After facing a challenging period, Upstart Holdings Inc. seems to be regaining momentum, and Wall Street is paying close attention. The artificial intelligence (AI)-driven lending company, which experienced a major surge in popularity in late 2021, saw its stock hit highs of around $390, fueled by strong demand for its personal loan offerings. However, the stock later plummeted as high interest rates and funding difficulties led to reduced loan volumes.
Currently, Upstart’s stock remains well below its peak, closing at $55.47 on Thursday. A 17% surge in Friday’s premarket trading indicated a price of $65.27, underscoring how far the stock is from its earlier highs. Despite this gap, investor and analyst sentiment has recently turned more positive.
“After a significant shift in sentiment during the second quarter, the outlook continues to improve in the third quarter,” wrote Mizuho analyst Dan Dolev following Upstart’s earnings release on Thursday afternoon. According to Dolev, the report highlighted multiple favorable factors.

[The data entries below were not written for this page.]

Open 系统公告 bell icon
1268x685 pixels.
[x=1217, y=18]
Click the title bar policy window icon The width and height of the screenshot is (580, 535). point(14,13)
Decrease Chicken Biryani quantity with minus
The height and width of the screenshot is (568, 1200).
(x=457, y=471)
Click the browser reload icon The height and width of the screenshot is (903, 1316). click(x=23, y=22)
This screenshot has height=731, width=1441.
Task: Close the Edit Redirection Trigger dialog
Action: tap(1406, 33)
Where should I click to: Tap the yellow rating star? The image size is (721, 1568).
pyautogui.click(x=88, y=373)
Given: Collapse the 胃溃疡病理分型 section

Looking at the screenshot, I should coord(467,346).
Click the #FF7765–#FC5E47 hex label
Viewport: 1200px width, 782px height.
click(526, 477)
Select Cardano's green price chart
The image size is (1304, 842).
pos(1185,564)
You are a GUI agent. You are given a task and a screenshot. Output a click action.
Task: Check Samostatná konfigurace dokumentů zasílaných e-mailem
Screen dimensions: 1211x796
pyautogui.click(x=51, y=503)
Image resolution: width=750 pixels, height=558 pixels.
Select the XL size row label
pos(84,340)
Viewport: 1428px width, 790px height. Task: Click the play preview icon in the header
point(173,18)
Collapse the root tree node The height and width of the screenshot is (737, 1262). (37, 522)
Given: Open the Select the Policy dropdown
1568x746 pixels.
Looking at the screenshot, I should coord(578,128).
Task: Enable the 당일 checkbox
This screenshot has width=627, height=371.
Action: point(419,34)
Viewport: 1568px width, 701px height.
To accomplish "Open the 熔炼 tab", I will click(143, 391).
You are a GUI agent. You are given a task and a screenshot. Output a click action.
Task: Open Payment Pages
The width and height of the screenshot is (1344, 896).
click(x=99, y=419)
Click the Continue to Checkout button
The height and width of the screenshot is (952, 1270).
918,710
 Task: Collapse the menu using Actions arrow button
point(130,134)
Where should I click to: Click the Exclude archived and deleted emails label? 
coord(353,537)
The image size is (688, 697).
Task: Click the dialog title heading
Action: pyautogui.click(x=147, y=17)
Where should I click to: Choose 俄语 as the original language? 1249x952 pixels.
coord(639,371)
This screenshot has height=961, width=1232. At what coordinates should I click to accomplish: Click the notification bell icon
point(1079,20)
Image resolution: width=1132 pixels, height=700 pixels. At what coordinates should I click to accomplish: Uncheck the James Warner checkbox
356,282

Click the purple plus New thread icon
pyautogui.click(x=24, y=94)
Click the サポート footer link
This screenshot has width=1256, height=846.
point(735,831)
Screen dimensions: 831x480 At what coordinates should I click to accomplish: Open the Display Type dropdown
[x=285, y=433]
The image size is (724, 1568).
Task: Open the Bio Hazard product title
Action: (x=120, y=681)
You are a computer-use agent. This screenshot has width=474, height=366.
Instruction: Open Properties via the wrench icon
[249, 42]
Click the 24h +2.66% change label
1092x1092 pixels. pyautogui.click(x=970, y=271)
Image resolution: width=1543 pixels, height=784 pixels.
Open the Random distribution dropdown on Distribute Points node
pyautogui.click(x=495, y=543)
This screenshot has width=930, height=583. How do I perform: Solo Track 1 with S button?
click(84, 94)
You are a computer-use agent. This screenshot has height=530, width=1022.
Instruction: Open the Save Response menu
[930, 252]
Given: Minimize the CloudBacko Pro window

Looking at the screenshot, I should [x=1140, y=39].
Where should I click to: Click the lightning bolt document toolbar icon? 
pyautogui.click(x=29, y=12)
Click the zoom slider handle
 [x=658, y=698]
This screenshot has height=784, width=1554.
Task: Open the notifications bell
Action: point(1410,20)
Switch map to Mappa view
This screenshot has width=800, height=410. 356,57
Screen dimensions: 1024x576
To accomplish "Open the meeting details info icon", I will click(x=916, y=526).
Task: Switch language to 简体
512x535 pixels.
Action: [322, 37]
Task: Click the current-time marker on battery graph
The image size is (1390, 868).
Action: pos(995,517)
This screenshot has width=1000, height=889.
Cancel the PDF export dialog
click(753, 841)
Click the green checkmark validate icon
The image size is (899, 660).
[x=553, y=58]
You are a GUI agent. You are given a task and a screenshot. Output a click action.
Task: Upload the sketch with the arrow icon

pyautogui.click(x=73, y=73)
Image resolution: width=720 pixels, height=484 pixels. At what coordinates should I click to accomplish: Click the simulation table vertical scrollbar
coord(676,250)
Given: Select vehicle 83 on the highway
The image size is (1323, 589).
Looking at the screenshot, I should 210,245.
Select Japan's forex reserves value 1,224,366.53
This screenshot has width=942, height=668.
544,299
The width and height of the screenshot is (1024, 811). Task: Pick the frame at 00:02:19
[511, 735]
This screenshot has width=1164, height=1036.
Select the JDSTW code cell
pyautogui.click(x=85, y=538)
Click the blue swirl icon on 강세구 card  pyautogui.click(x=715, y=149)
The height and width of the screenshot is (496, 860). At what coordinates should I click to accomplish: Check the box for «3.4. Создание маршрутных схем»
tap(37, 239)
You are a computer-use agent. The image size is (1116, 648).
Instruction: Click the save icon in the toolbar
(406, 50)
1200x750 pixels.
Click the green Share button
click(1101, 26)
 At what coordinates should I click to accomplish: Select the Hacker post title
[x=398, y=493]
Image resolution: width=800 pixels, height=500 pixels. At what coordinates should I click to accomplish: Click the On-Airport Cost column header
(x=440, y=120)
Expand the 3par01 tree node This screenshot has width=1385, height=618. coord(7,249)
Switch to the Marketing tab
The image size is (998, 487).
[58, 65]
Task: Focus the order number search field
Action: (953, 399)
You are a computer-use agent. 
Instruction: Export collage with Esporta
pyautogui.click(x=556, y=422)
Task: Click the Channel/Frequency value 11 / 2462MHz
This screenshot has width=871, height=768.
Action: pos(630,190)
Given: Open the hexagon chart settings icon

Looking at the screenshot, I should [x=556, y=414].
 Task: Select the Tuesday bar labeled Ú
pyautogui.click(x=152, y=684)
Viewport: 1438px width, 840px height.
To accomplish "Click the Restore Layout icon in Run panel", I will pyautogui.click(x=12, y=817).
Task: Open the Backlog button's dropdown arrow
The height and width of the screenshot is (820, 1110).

Upstart achieved a sequential increase in loan volumes of 43% and provided optimistic guidance for the next quarter.
Dolev noted that this positive outlook aligns with an encouraging view of Upstart's AI models and the prospect of a more stable interest rate environment, as well as potential support from a Trump administration that may favor business. He also found Upstart’s comments on the economic environment particularly noteworthy.
“It was interesting to hear management mention that ‘Americans entered 2024 with an increase in disposable income, offering some support for sustained spending levels and providing some relief through higher savings rates,’” Dolev wrote. “This outcome exceeded our expectations.” In light of these insights, Dolev raised his target price for Upstart’s stock from $48 to $90 while maintaining an “outperform” rating.
Adding to the optimism, Piper Sandler’s Arvind Ramnani upgraded his rating on Upstart’s stock to “overweight” from “neutral.” Ramnani highlighted that the company is benefiting from a more favorable interest-rate environment, improving lending conditions, and enhancements to its lending model. He added, “Notably, the third-quarter performance was driven by improvements to Upstart’s lending model, along with support from the lower interest rates.” Ramnani is particularly encouraged by Upstart’s financing dynamics, which now include a collaboration with Blue Owl. “Upstart currently has more than half of its loan funding from committed capital, which we believe adds stability to its business model,” he explained, raising his target price from $31 to $85.
Similarly, Needham analyst Kyle Peterson observed that Upstart’s position seems to be improving as interest rates decline and credit quality remains stable. Nonetheless, Peterson expressed caution about the stock’s immediate prospects. “After the approximately 20% surge in after-hours trading, we’re taking a wait-and-see approach and looking for a more favorable entry point,” he said, assigning a “hold” rating to the stock.
Upstart’s recent resurgence is notable given the market's volatile reaction to rising interest rates over the past couple of years. As an AI-based lending platform, Upstart aims to revolutionize the credit approval process by using machine learning to assess potential borrowers. Although it initially attracted significant investor attention, the company faced a rough patch when funding partners scaled back their involvement amid higher rates, causing a slowdown in lending volume.
Recent changes in the market landscape have allowed Upstart to recover, driven by improvements in its AI models, which have shown promising results in underwriting accuracy. The company’s latest quarterly performance appears to reflect these advancements, along with some relief in the broader interest-rate environment. These developments have revived interest in Upstart’s stock among investors, with several analysts revising their expectations upwards in light of its improved fundamentals.
One significant factor contributing to the renewed investor optimism is Upstart’s increased access to committed capital. By securing funding partnerships like the one with Blue Owl, Upstart has stabilized its business model. This shift has helped mitigate one of the key risks that had affected the company’s performance over the past couple of years, adding predictability to its loan financing process. The committed capital model allows Upstart to expand its loan offerings while reducing its reliance on fluctuating market conditions for funding availability.
Despite the positive momentum, some analysts are still taking a cautious stance. For instance, Needham’s Peterson, while acknowledging the improvements, prefers to wait for a more attractive entry point into the stock, given its recent surge. This cautious approach highlights that while Upstart is making progress, it has yet to fully overcome all of its challenges.
In sum, Upstart Holdings appears to be on an upward trajectory once more, supported by a more favorable macroeconomic environment, enhancements to its AI lending model, and strengthened funding stability. Wall Street’s renewed interest reflects a cautious optimism about the company’s potential to regain its former standing in the market, though the journey may still have hurdles ahead. As Upstart continues to adapt and strengthen its position, it remains a company to watch in the AI-powered lending space.